Mercato italiano dell’Ict (dati 2010)
Ovviamente, guardando al mercato italiano, la realtà fin qui delineata va ragionevolmente ridimensionata e appiattita a tassi di crescita che, nel 2010, evidenziano un andamento ancora negativo del 2,5%, in cui le Tlc decrescono del 3%, rispetto al -2,3% riportato nel 2009. «E a nulla vale il recupero di quasi dieci punti percentuali registrato dall’It che, sempre in territorio negativo, non regge il confronto con le crescite registrate dagli altri grandi Paesi del mondo, anch’essi lontani da una media omogenea».

Ancora una volta, a pesare sul nostro Paese, sono la mancanza di nuovi progetti «in grado di portare linfa alla domanda» e un infelice processo di down pricing delle tariffe professionali «che ci sta rendendo protagonisti di un fenomeno di nearshoring tale per cui numerose aziende straniere cominciano a trovar economicamente conveniente spostare in Italia i propri processi di produzione». Stando così le cose, il miglior andamento del software e la tenuta dell’hardware grazie al rinnovo del parco e ai tablet pc, non bastano.

In controtendenza rispetto al relativo miglioramento dell’It registrato nel 2010, il tasso di crescita del mercato delle telecomunicazioni (-3%) è andato peggiorando riportando un fenomeno in parte nuovo, secondo il quale, a pagare sono soprattutto le Tlc mobili (-3,2), rispetto al -2,6% riportato dal segmento fisso. In entrambi i casi, la componente che registra il maggior calo è quella dei servizi, «che da due anni a questa parte hanno cominciato a soffrire rispetto alla competizione di prezzo sempre più accesa tra i grandi operatori di Tlc».

E se fin qui abbiamo parlato solo di “bachi”, qualche farfalla c’è. Il riferimento di Capitani è ai 13 milioni di accessi a banda larga «in crescita di quasi il 7%», ma anche al numero di Sim che, nel nostro Paese, hanno superato quota 95 milioni, a fronte di 46 milioni di utenti. «A contribuire a questo genere di crescite – è l’ulteriore conferma – ci hanno pensato gli operatori di telefonia mobile virtuale (Mvno), che hanno raggiunto i 3,7 milioni di utenti ma di cui l’unico interlocutore realmente importante è Poste Italiane».

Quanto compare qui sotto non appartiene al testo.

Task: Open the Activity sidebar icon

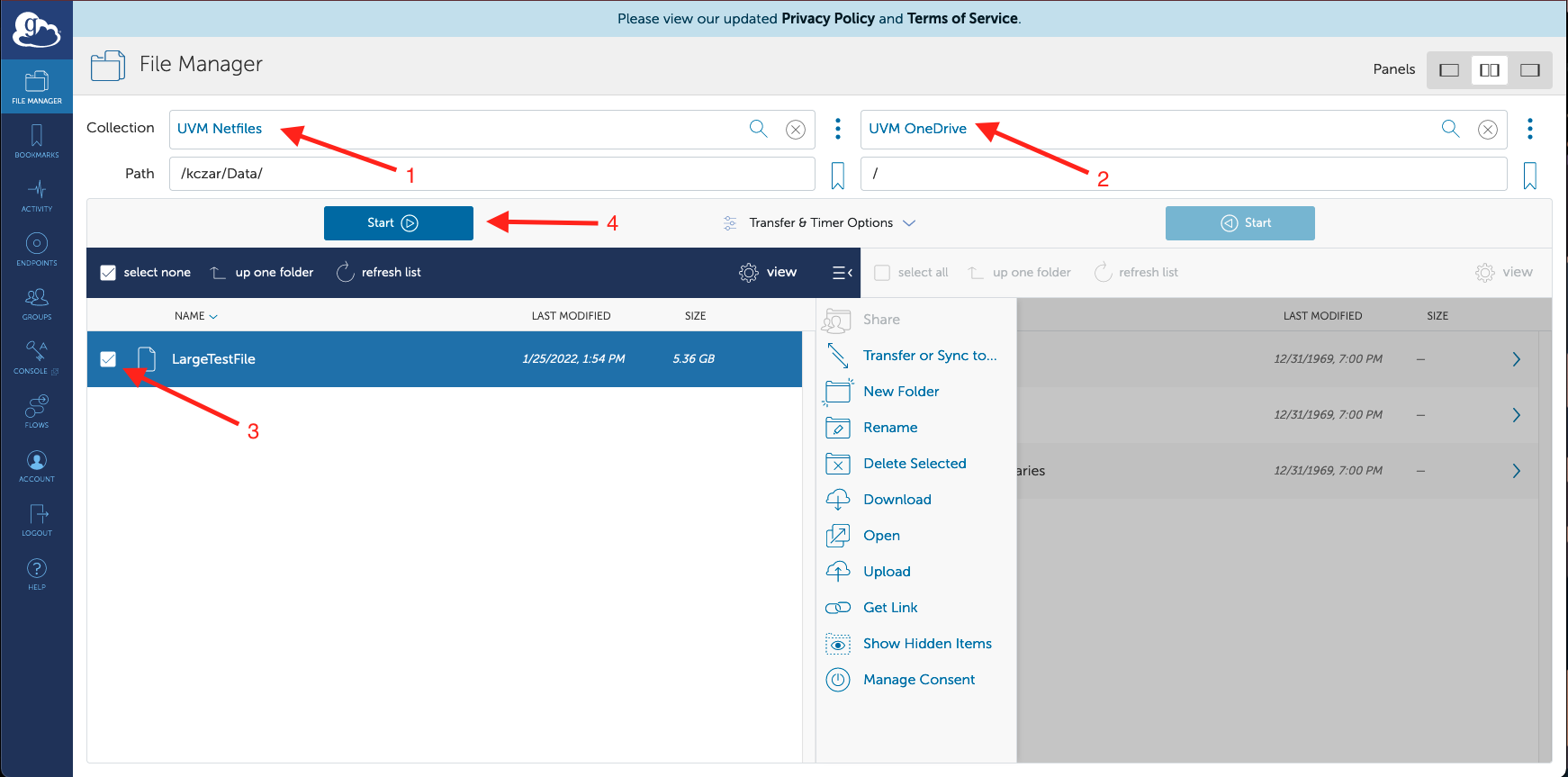Action: click(37, 195)
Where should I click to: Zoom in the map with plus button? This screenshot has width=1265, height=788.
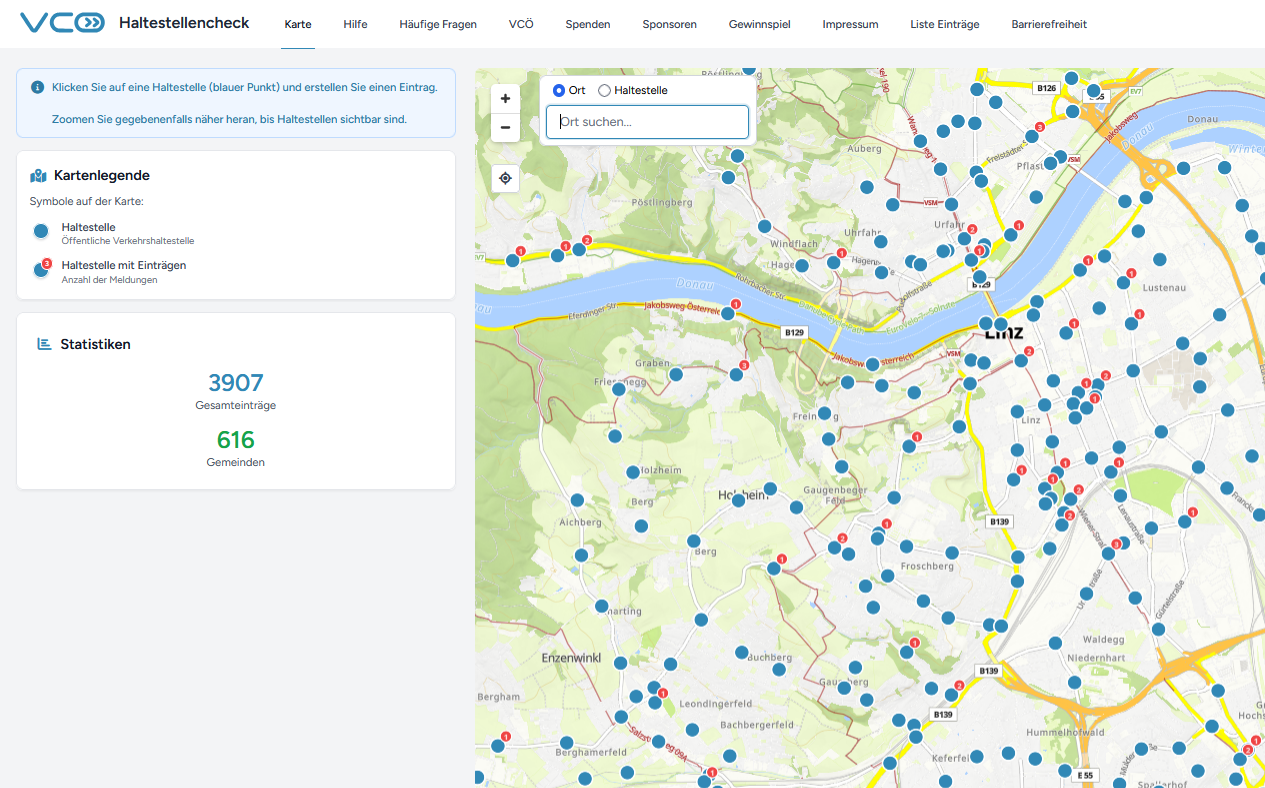point(505,98)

Mercato italiano (primo trimestre 2011)
In tutto questo, l’andamento del primo trimestre di quest’anno, ha decisamente deluso le aspettative disattendendo il segno positivo anche a fronte del tasso di crescita dell’economia italiana ma in linea con l’andamento dei principali indicatori, che vedono, secondo dati Istat, i consumi e la spesa corrente della Pubblica amministrazione fermi, rispettivamente allo 0,7% e allo 0,1, con investimenti fissi lordi in crescita di solo un punto e mezzo percentuale. «Non stupisce allora un decremento dell’informatica dell’1,3%».

A crescere dello 0,4% è solo la parte software in cui la componente middleware si conferma la più dinamica «in supporto com’è a iniziative di datacenter trasformation e implementazione di architetture cloud, che cominciano sì ad avere una loro consistenza – ammonisce Capitani -, ma anche a erodere terreno alle componenti tradizionali». Come nel primo trimestre del 2010, la parte hardware decresce (-2,1%) evidenziando livelli di vendite superiori al milione di pezzi per tutto il 2011 ma solo per i tablet pc.

«Qui non sarà la componente consumer la più dinamica, quanto quella business, ossia le imprese che cominciano a fare un uso professionale di questo genere si strumenti implementandolo presso la propria forza vendita». Sulla stessa scia, estremamente peggiorativo, rispetto al medesimo periodo dell’esercizio 2010, il 1° Q 2011 evidenzia un -4,2% sul quale pesano gli investimenti nelle infrastrutture a cui si contrappone una crescita di device innovativi che, nei primi tre mesi di quest’anno, hanno riportato una crescita brillante.